8. A system for detecting and suppressing mutual interference of spaceborne SAR scattered waves by combining principal component analysis and subspace filtering, characterized in that, include: The feature extraction unit is configured to extract time-domain interquartile range and frequency-domain variability features pulse-by-pulse from the interference-containing image data of the input system, and perform preliminary interference suppression using the RPCA method to obtain a pseudo-clean image; The interference judgment unit is configured to accurately determine the specific location of the interference signal in the range-frequency domain based on the feature comparison between the pseudo-clean image and the original image and the difference in range-frequency domain amplitude. The adaptive segmentation unit is configured to divide the interference region into different segments based on the differences in interference intensity and amplitude, and to process similar regions uniformly based on the intensity differences between segments. The threshold calculation unit is configured to calculate the maximum subspace feature value of each block based on the amplitude difference between the pseudo-clean image and the original image in the distance frequency domain, and use it as the adaptive threshold for subsequent interference suppression. The RBSF suppression unit is configured to perform robust block subspace filtering RBSF suppression on the original image based on an adaptive threshold for each block, thereby removing interference signals and retaining valid signals.

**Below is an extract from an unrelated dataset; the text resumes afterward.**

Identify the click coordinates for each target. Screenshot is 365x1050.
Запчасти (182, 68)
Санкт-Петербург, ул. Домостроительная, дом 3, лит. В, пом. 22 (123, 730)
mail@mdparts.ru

9. A storage medium storing a plurality of programs, characterized in that, The program application is loaded and executed by the processor to implement the method for detecting and suppressing mutual interference of spaceborne SAR scattered waves by combining principal component analysis and subspace filtering as described in any one of claims 1-7.

10. An electronic device, comprising a storage device and a processor; the processor being adapted to execute various programs; the memory being used to store multiple programs; characterized in that, When the memory executes the program on the processor, it implements the method for detecting and suppressing mutual interference of spaceborne SAR scattered waves by combining principal component analysis and subspace filtering as described in claim 9.